When we signed the deal in 2018, we only had a few finished tracks, so we were far from going into the studio. Since we had quite many concerts in 2018, we didn’t have a lot of time to work on the album. Half of the record was made at the beginning of 2019, and some tracks were even made one day before going into the studio with Lasse Skov at Ballade Studios in Copenhagen. Napalm knew this, and we agreed with them to have the album out either in late 2019 or 2020, so they were very patient and weren’t rushing us in any way. When we recorded the demo, we weren’t as relaxed with our instruments as we are now. It comes more naturally, and we’re only getting better at experimenting with new stuff.

Our producer Lasse Ballade used a lot of time together with Sara and Heidi to find the right sound for the guitar and bass. His idea was to record some of the drums in his basement to give it a more profound and somewhat creepy basement sound. We got together for 14 days and recorded the whole album live. I think we have allowed ourselves to be more creative with playing with different riffs and rhythms this time. So he was the one who helped us find our sound, and we couldn’t be happier.

Going on the Puritan Masochism tour has also been amazing! This was our first headliner tour, and we got to go to Sweden, Norway, Denmark, Germany, and the UK. We have learned so much, and we have met so many cool people, and we love to go to places we’ve never been before. Being in a band is a big learning experience, both musically but also personally. We’re spending so much time together, so it’s really important for us that we all feel comfortable with the decisions we make together as a band and support each other. One of our biggest epiphanies is (although it seems obvious) remembering our gut feelings.
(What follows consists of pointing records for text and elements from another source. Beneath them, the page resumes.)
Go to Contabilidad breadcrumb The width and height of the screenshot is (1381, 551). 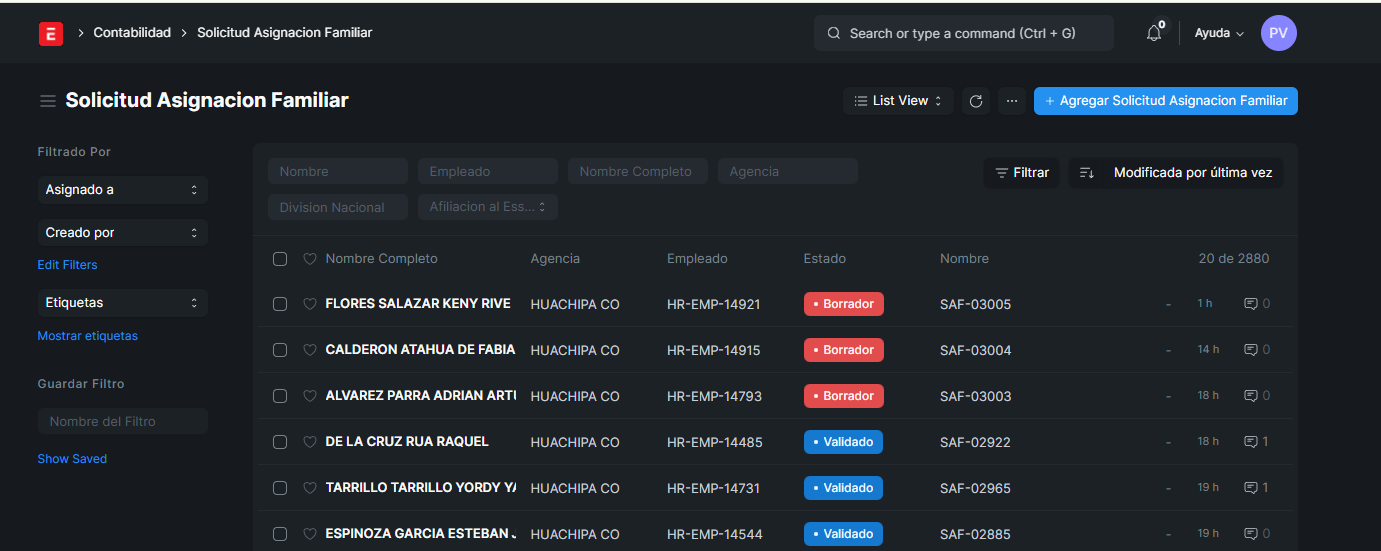coord(132,33)

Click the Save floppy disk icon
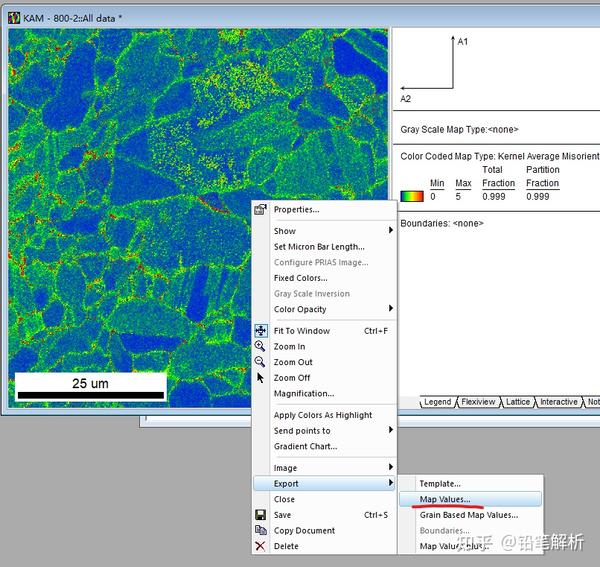pyautogui.click(x=261, y=515)
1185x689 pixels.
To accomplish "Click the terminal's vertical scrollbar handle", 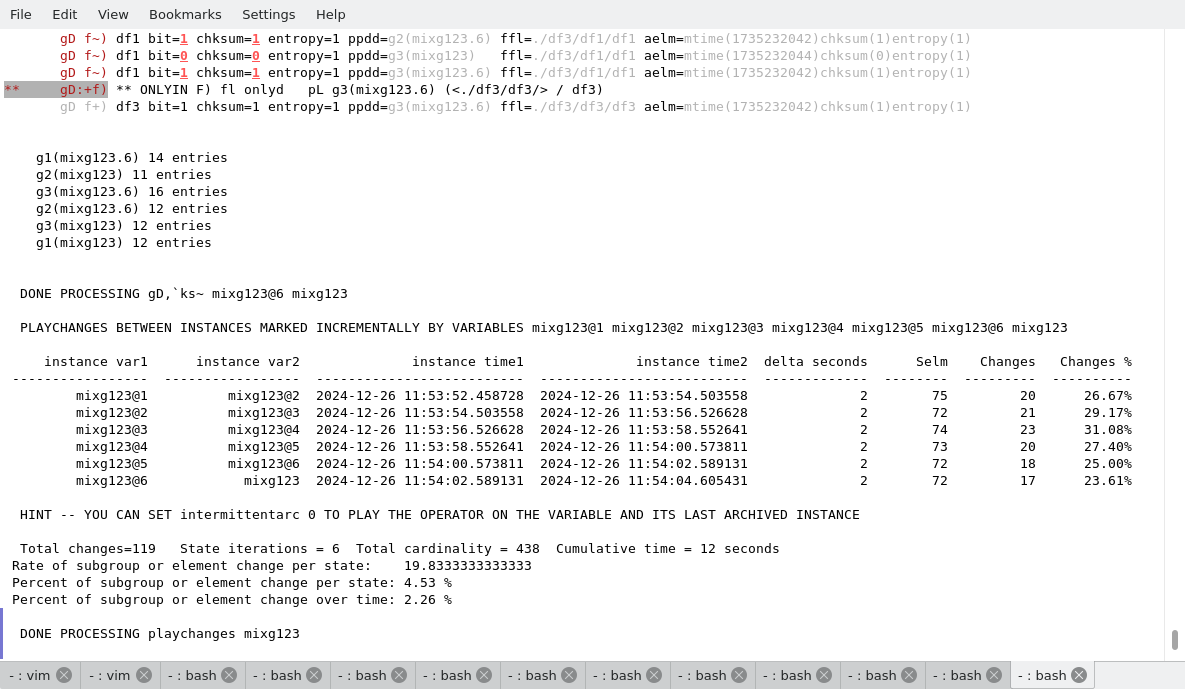I will (x=1174, y=639).
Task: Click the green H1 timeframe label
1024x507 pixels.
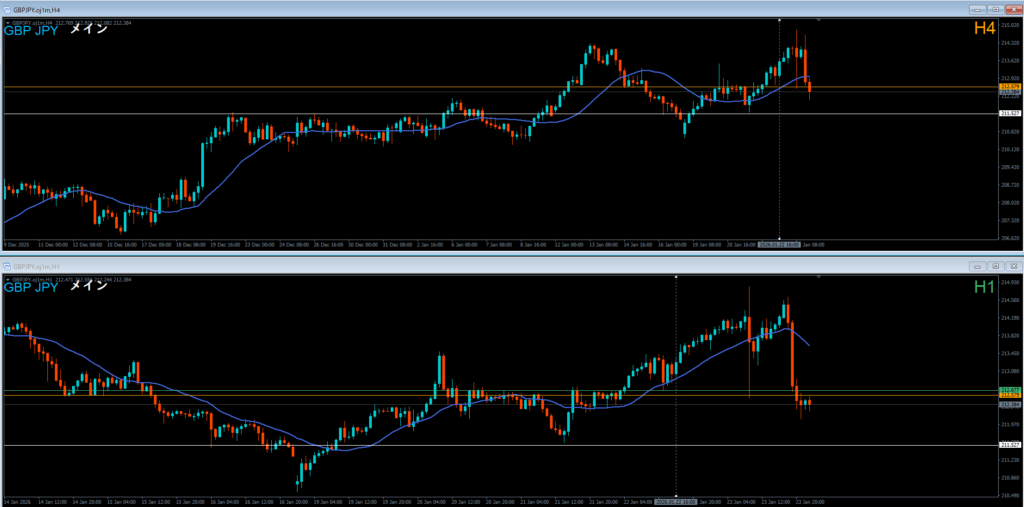Action: click(x=984, y=287)
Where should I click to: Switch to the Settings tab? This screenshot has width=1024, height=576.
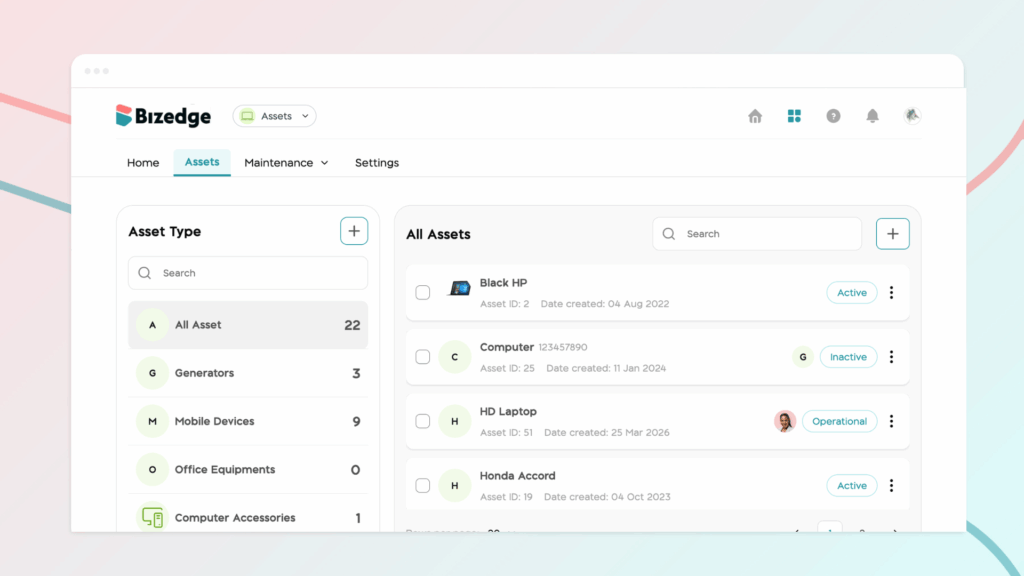pos(377,163)
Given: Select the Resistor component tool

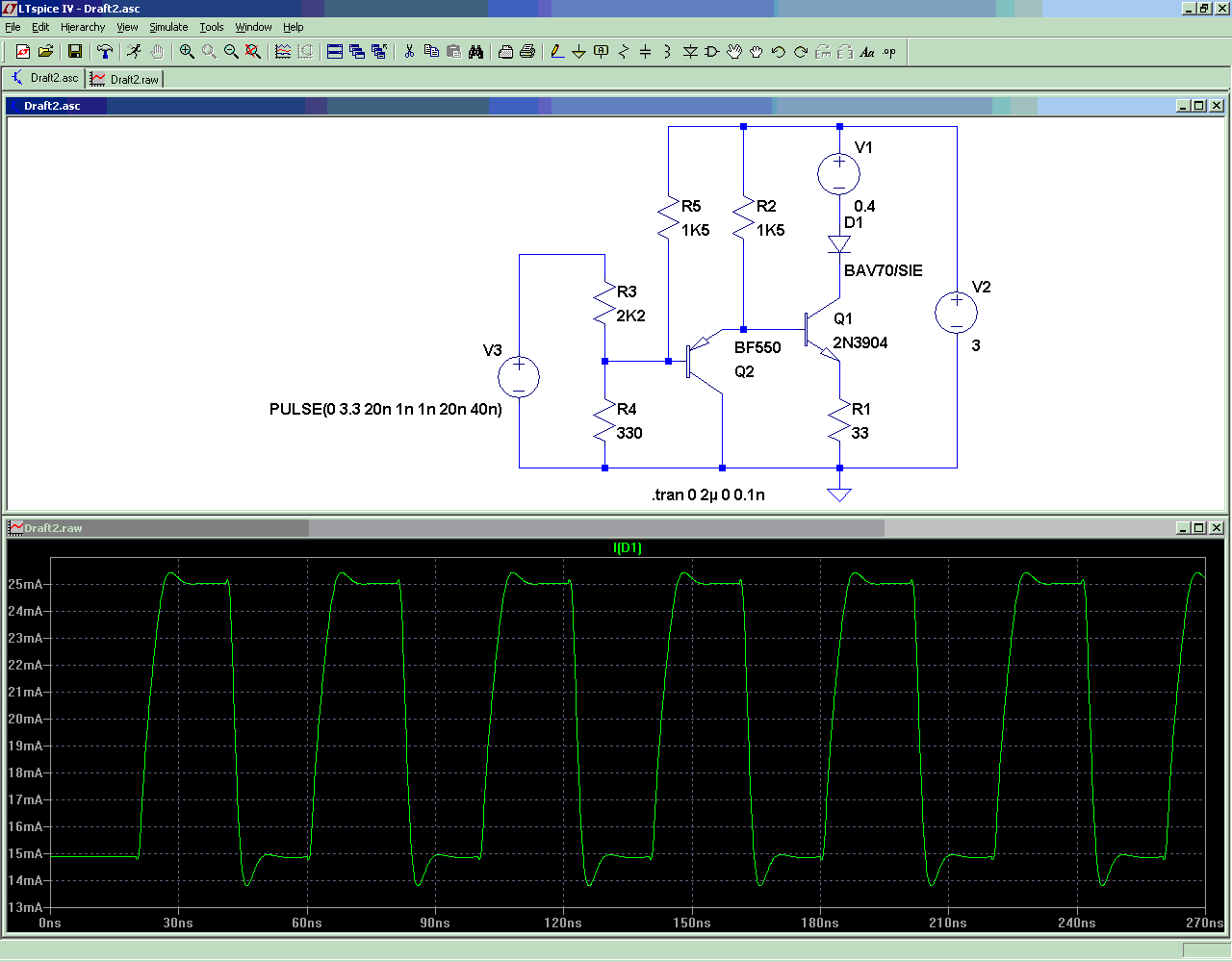Looking at the screenshot, I should [623, 52].
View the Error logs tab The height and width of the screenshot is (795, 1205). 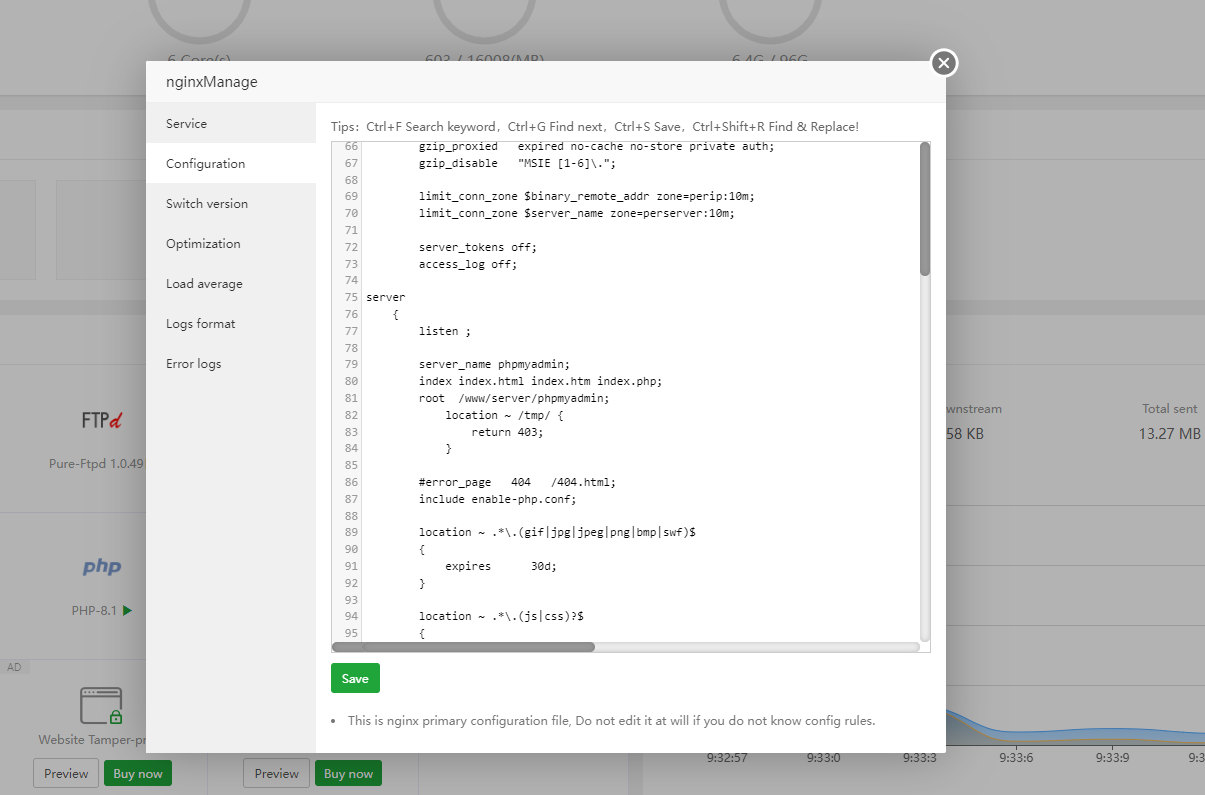click(x=194, y=364)
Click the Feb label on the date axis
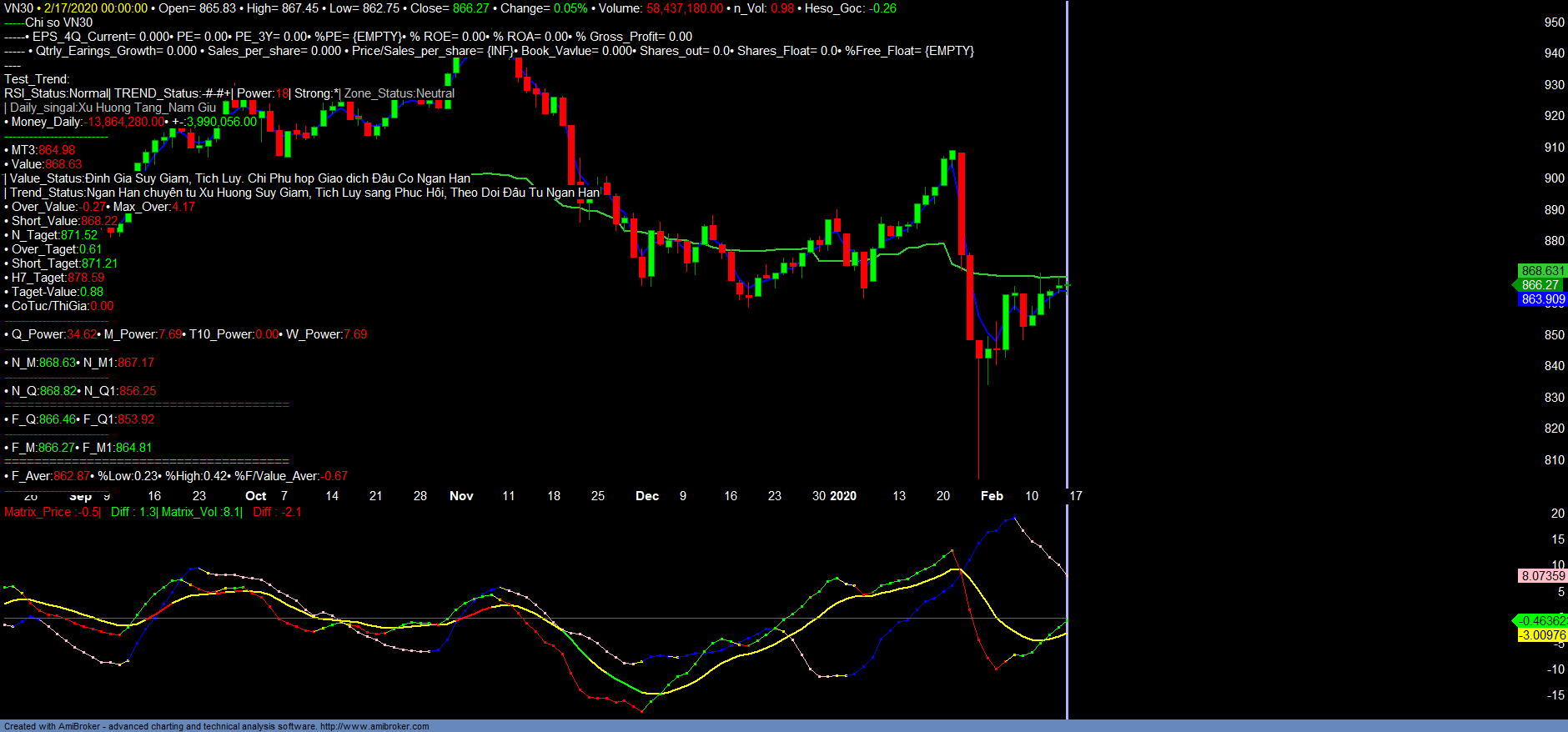This screenshot has height=732, width=1568. [x=992, y=496]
Our album isn’t a concept album, but if you were to emphasise it or around the lyrics of the songs, it would be losing control over your life.

The song ‘Puritan Masochism’ (which is also the title of the album) is about how everyone has a tendency to do things or thinking things that hurt us. Still, we keep thinking/doing those things because we feel we have to fit into something or live up to some imagined expectations. And sometimes we keep doing these things without even realising it because we just go on autopilot. It’s sort of our way to say that we don’t have to live like that.

But we would like people to listen to the album and create their own stories and images listening to the music and their meaning of the songs. Hopefully, it’s music where there’s nothing forced on the listener.

Mostly we get inspired by events in our own lives—the ups and downs, but mostly the downs. The darker sides of the human mind like trauma, manipulation and, of course, the masochistic approach to ourselves that everybody tends to have.

We try not to force any political agenda into our music. We just want to play. We chose the name Konvent because we liked the idea of naming the band after an institution, especially one that’s very secretive. Hopefully, it will catalyse a lot of storytelling with everyone who comes across our band name. We chose to spell it with a K instead of a C simply because we like the K better. It seems heavier somehow.